In a fresh blow to US President George W. Bush's administration, the Senate Judiciary Committee issued subpoenas on Thursday to force Karl Rove, Bush's chief political adviser, to testify in the committee's investigation of the firings of federal prosecutors.
However, the White House is standing behind beleaguered Attorney General Alberto Gonzales after the head of the FBI contradicted Gonzales' sworn testimony and Senate Democrats asked for a perjury investigation.
"It has become apparent that the attorney general has provided at a minimum half-truths and misleading statements," four committee Democrats wrote in a letter to Solicitor General Paul Clement requesting a special counsel to investigate.
The Senate majority leader, Senator Harry Reid, was blunter: "I'm convinced that he's not telling the truth."
The White House, however, defiantly stuck by Gonzales on the perjury matter and denied that FBI Director Robert Mueller contradicted Gonzales' sworn testimony about internal administration dissent over the president's secretive wiretapping program.
Gonzales, an old Bush friend from Texas, repeatedly and emphatically told the Senate Judiciary Committee this week that the program was not at issue during a dramatic hospital bedside visit with ailing attorney general John Ashcroft in 2004.
Mueller, before the House of Representatives Judiciary Committee, said on Thursday it was.
The developments marked a troubling turn for Gonzales as well as the administration, which has been on the political defensive since congressional Democrats opened an investigation seven months ago into the firings of several US attorneys.
That probe revealed information that Democrats have sought to weave into a pattern of improper political influence over prosecutions, of stonewalling and of deceit in sworn testimony before Congress.
Presidential spokesman Tony Snow said Gonzales and Mueller can make only limited comments in public about the classified program.
"The FBI director didn't contradict the testimony," Snow said. "It is inappropriate and unfair to ask people to testify in public settings about highly classified programs."
"The president, meanwhile, maintains full confidence in the attorney general," he said.
Democrats also insisted the White House had encouraged top aides to flout congressional subpoenas in the prosecutor firings inquiry.
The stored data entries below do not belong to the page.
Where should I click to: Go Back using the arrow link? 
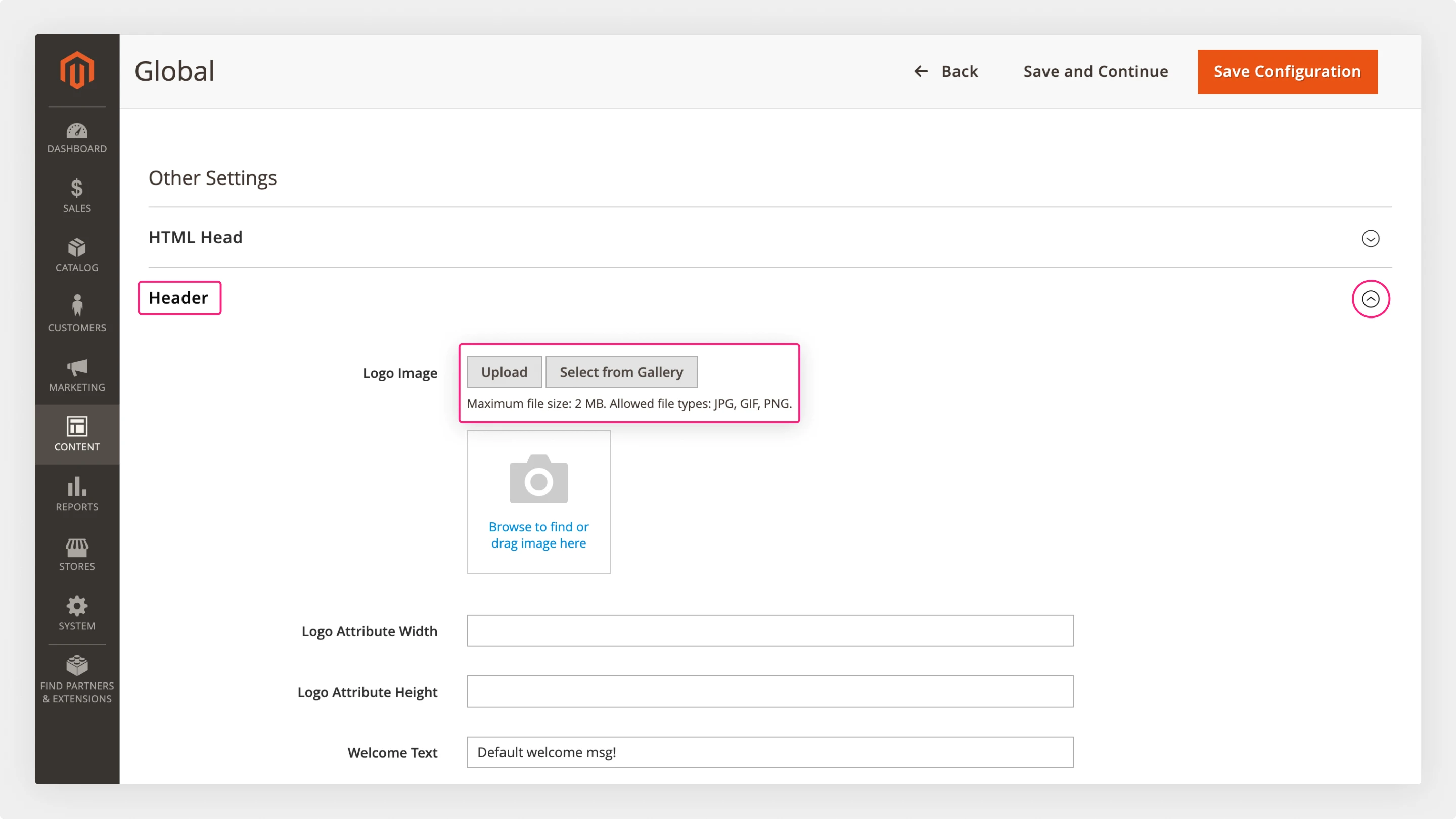pos(945,72)
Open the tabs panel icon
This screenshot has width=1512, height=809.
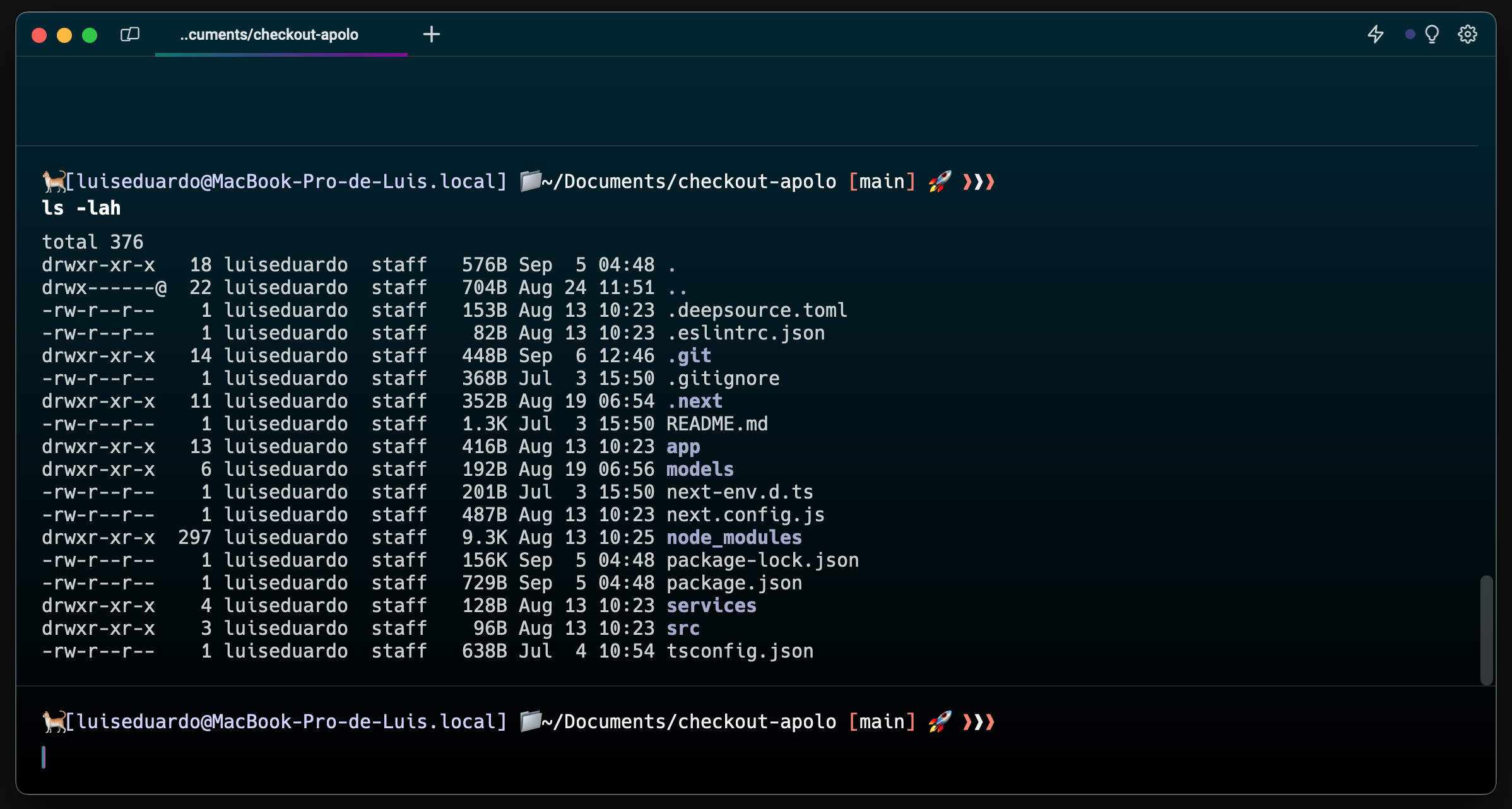click(130, 34)

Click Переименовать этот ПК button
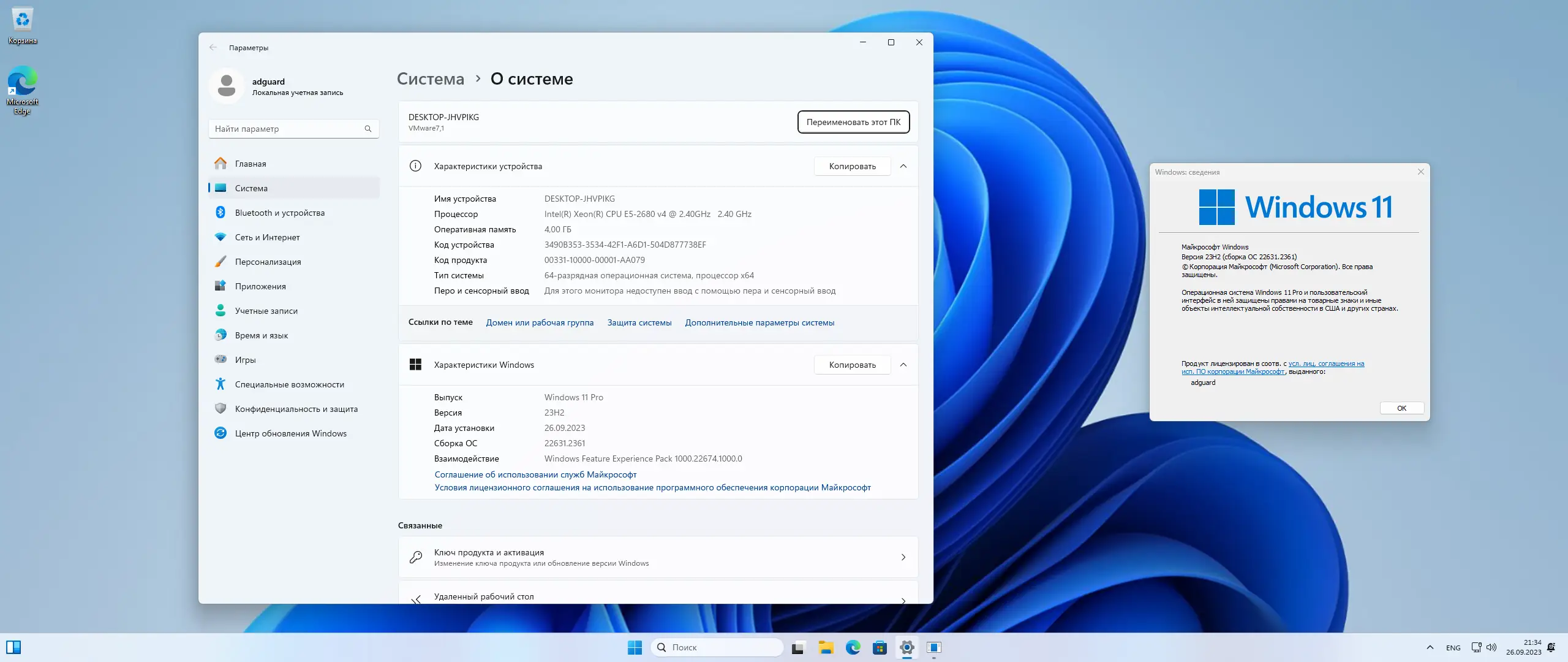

Senate Judiciary Committee chairman Patrick Leahy subpoenaed Rove, Bush's top political adviser, to provide testimony and documents related to the firings by Aug. 2. Also subpoenaed is a White House political aide, J. Scott Jennings. The Department of Justice included both men on e-mails about the firings and the administration's response to the congressional investigation.
White House Counsel Fred Fielding has said consistently that top presidential aides, present and past, are immune from subpoenas. He has declared the documents sought off-limits under executive privilege.